Le livret a un taux d'intérêt reel qui reste positif ce qui n'était pas le cas dans les années 80-90.

Le livret a un taux d'intérêt reel qui reste positif ce qui n'était pas le cas dans les années 80-90. - -

Economiste et secrétaire général du Cercle de l'Epargne, Philippe Crevel revient sur la baisse du taux du Livret A à 1%, décidée par le gouvernement jeudi 10 juillet. Il explique que l'exécutif a choisi de "couper la poire en deux" pour tenir compte des différentes contraintes.

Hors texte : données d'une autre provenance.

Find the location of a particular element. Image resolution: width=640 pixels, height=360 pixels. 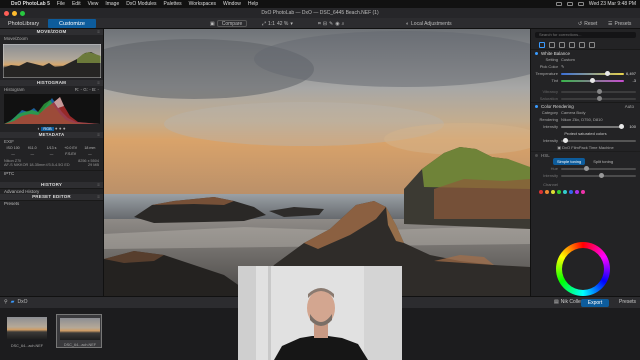

watermark-palette-icon is located at coordinates (582, 45).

Jamais le Livret A n'était descendu aussi bas dans l'absolu. Jeudi 10 juillet, le ministre des Finances, Michel Sapin a choisi de ne pas suivre les recommandations de la Banque de France, en limitant la baisse du taux de ce livret, de 1 à 1,25%, alors que la chute aurait pû être plus lourde, à 0,75% voire 0,50%, dans le cas où la formule de calcul aurait été respectée. Le taux facial n'en atteint pas moins un plus bas historique.

Quelles conséquences pour la collecte et l'intérêt des épargnants? Elements de réponse avec Philippe Crevel, économiste et secrétaire général du Cercle de l'Epargne.

> Le gouvernement a-t-il eu raison de limiter la baisse du taux?

"Le taux du livret A est un taux politique. On a bien vu le 1er février dernier que le gouvernement n'a pas suivi la formule pour des raisons électoralistes. Passer sous un taux inférieur à 1% aurait ainsi été symboliquement fort. De plus, on observe depuis trois mois une décollecte sur le livret A. Franchir ce seuil de 1% aurait donc provoqué des conséquences sur la collecte.

Le gouvernement a ainsi choisi de couper la poire en deux et de tenir compte de l'intérêt pour la collecte, de l'intérêt des épargnants mais aussi des taux très bas du marché, notamment pour financer le logement".

> Même à 1%, le livret A reste-t-il attractif?

"Il y a deux façons de voir les choses. La baisse du taux du Livret A entraîne une diminution du rendement de l'épargne. Pour un Livret de 4.000 euros, soit l'encours moyen, cela représente une perte sur un an de 10 euros. Pour un Livret A rempli au plafond (22.950 euros) on parle d'une perte de 60 euros par an. Ce n'est pas négligeable.

Après le gouvernement a expliqué que l'inflation ayant baissé, le rendement réel du livret A n'a pas diminué. Il n'a pas totalement tort. Dans les années 80-90, on perdait de l'argent en plaçant sur le Livret A car l'inflation était alors supérieure au taux de rendement. Aujourd'hui on en gagne, mais pas beaucoup".

> Comment voyez-vous évoluez la collecte?

"Depuis un an, il y a un phénomène de yo-yo, avec une décollecte à peu près un mois sur deux. Ce mouvement va se poursuivre car le Livret A est l'antichambre du compte courant des Français. Et ces derniers ajustent de plus en plus leur épargne en fonction de leurs besoins (impôts, vacances). Par ailleurs, les Français laissent de plus en plus d'argent sur leur compte courant et placent de moins en moins. On risque donc de se situer sur une collecte faible ou négative".